Problem statement: Copy the material below, substituting "Find the position of" for every occurrence of "Identify the location of" and changing nothing else.

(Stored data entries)
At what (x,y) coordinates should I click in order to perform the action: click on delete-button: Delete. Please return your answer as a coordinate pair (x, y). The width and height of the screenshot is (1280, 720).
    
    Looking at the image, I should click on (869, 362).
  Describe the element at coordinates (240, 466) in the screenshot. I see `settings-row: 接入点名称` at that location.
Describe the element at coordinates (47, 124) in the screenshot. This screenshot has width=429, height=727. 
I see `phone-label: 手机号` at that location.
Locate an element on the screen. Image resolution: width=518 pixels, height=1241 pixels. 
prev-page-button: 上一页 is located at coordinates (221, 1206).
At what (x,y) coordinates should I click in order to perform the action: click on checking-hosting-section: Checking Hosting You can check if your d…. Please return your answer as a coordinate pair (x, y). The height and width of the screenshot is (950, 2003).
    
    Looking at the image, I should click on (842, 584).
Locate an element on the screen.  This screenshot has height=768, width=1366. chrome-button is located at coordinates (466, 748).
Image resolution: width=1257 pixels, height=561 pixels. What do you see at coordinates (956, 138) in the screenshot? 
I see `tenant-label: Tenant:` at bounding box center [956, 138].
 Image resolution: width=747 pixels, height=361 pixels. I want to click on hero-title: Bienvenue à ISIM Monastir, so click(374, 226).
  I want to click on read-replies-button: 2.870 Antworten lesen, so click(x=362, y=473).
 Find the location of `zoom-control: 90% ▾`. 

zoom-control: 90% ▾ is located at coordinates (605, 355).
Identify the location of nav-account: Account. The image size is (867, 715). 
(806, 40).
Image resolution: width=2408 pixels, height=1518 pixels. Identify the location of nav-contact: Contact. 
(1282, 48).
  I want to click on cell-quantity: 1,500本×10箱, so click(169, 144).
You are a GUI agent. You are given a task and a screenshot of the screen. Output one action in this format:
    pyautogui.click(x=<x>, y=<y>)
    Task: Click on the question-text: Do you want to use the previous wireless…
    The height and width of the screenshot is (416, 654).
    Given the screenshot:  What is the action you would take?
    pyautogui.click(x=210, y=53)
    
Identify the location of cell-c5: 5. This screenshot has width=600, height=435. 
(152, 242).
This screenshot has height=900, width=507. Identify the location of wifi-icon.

Solution for this problem:
At what (x,y) coordinates should I click in order to perform the action: click on delete-button: Delete. Please return your answer as a coordinate pair (x, y). The width and height of the screenshot is (1280, 720).
    
    Looking at the image, I should click on (869, 362).
  Describe the element at coordinates (240, 466) in the screenshot. I see `settings-row: 接入点名称` at that location.
Describe the element at coordinates (47, 124) in the screenshot. This screenshot has width=429, height=727. 
I see `phone-label: 手机号` at that location.
Locate an element on the screen. Image resolution: width=518 pixels, height=1241 pixels. 
prev-page-button: 上一页 is located at coordinates (221, 1206).
At what (x,y) coordinates should I click in order to perform the action: click on checking-hosting-section: Checking Hosting You can check if your d…. Please return your answer as a coordinate pair (x, y). The height and width of the screenshot is (950, 2003).
    
    Looking at the image, I should click on (842, 584).
Locate an element on the screen.  This screenshot has height=768, width=1366. chrome-button is located at coordinates (466, 748).
Image resolution: width=1257 pixels, height=561 pixels. What do you see at coordinates (956, 138) in the screenshot? 
I see `tenant-label: Tenant:` at bounding box center [956, 138].
 Image resolution: width=747 pixels, height=361 pixels. I want to click on hero-title: Bienvenue à ISIM Monastir, so click(374, 226).
  I want to click on read-replies-button: 2.870 Antworten lesen, so click(x=362, y=473).
 Find the location of `zoom-control: 90% ▾`. 

zoom-control: 90% ▾ is located at coordinates (605, 355).
Find the position of nav-account: Account. The image size is (867, 715). 
(806, 40).
Image resolution: width=2408 pixels, height=1518 pixels. Find the position of nav-contact: Contact. 
(1282, 48).
  I want to click on cell-quantity: 1,500本×10箱, so click(169, 144).
You are a GUI agent. You are given a task and a screenshot of the screen. Output one action in this format:
    pyautogui.click(x=<x>, y=<y>)
    Task: Click on the question-text: Do you want to use the previous wireless…
    The height and width of the screenshot is (416, 654).
    Given the screenshot:  What is the action you would take?
    pyautogui.click(x=210, y=53)
    
Find the position of cell-c5: 5. This screenshot has width=600, height=435. 
(152, 242).
This screenshot has height=900, width=507. Find the position of wifi-icon.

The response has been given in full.